I cosplay ‘TV journalist’ every day by putting powder on my face and wearing a blazer. Why?

‘For some reason it was decided the information I have for you counts more if I wear a suit, a pencil dress or a shirt while I tell it to you.’ Photograph: iStock
‘For some reason it was decided the information I have for you counts more if I wear a suit, a pencil dress or a shirt while I tell it to you.’ Photograph: iStock

In the year of our Lord and Saviour (Jesus to you, Beyoncé to others, but it’s wee sweet pet Daniel O’Donnell to me) of 2021 why do we still give a damn what people in power wear? Debate has raged since a fashion-police-style column popped up in a national newspaper dissecting Fianna Fáil’s sartorial choices. It read like the things you suspect your mam’s mean aunties were always saying about you before you walked up to them at a family do.
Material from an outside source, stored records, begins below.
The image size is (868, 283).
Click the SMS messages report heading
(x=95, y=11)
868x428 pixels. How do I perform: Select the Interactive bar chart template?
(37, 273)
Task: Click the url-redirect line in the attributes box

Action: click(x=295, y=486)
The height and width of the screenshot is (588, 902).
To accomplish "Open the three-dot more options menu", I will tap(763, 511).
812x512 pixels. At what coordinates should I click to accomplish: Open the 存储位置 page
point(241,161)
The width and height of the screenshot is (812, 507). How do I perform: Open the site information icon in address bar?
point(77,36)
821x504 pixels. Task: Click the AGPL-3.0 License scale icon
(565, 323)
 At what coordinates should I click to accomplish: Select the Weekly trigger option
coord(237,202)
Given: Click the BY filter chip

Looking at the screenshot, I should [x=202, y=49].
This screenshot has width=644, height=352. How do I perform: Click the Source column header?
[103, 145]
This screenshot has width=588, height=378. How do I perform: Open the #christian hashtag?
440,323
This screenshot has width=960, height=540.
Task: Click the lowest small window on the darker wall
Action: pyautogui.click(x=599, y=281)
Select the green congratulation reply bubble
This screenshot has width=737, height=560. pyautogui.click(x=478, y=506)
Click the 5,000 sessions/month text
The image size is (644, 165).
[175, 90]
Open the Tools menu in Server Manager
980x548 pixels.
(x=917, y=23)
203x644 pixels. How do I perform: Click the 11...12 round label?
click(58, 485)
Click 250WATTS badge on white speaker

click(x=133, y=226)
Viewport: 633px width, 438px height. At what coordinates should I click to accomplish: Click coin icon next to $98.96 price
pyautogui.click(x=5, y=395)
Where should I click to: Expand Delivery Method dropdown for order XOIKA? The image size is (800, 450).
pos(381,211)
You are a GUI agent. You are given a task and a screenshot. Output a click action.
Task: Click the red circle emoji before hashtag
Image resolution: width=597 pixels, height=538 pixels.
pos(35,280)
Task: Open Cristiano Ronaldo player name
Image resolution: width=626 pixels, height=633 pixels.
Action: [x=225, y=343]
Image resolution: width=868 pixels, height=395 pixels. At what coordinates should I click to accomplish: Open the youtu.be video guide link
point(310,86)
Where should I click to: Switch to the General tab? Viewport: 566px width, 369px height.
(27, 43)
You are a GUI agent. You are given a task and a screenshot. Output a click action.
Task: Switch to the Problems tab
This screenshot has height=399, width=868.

“Fionnula, look now, could she not have put in a bit MORE effort. The state of those shoes ... Jaysus, here she comes ... OH, HAIIII, WE’RE JUST SAYING YOU LOOK GAWJUS.”

However, the author had a point: our clothing choices tell stories. But only because we think they tell us how to treat other people and how people are allowed to treat us. For example, we have to wear certain things so that people trust us to do our jobs well. Professionalism is a dress code just as much as it is a behaviour. We would instinctively trust giving the office keys to a man in a well-cut sports jacket over, say, someone wearing a novelty T-shirt from Malaga with cartoon boobs drawn on it. Our clothes become a costume.

People wouldn't take me seriously if I wore a messy bun and dressing gown while giving you the latest updates on air, even though the information I would have for you would be exactly the same

I cosplay “professional TV news journalist” every day by putting skin-coloured powder on my face and wearing a blazer.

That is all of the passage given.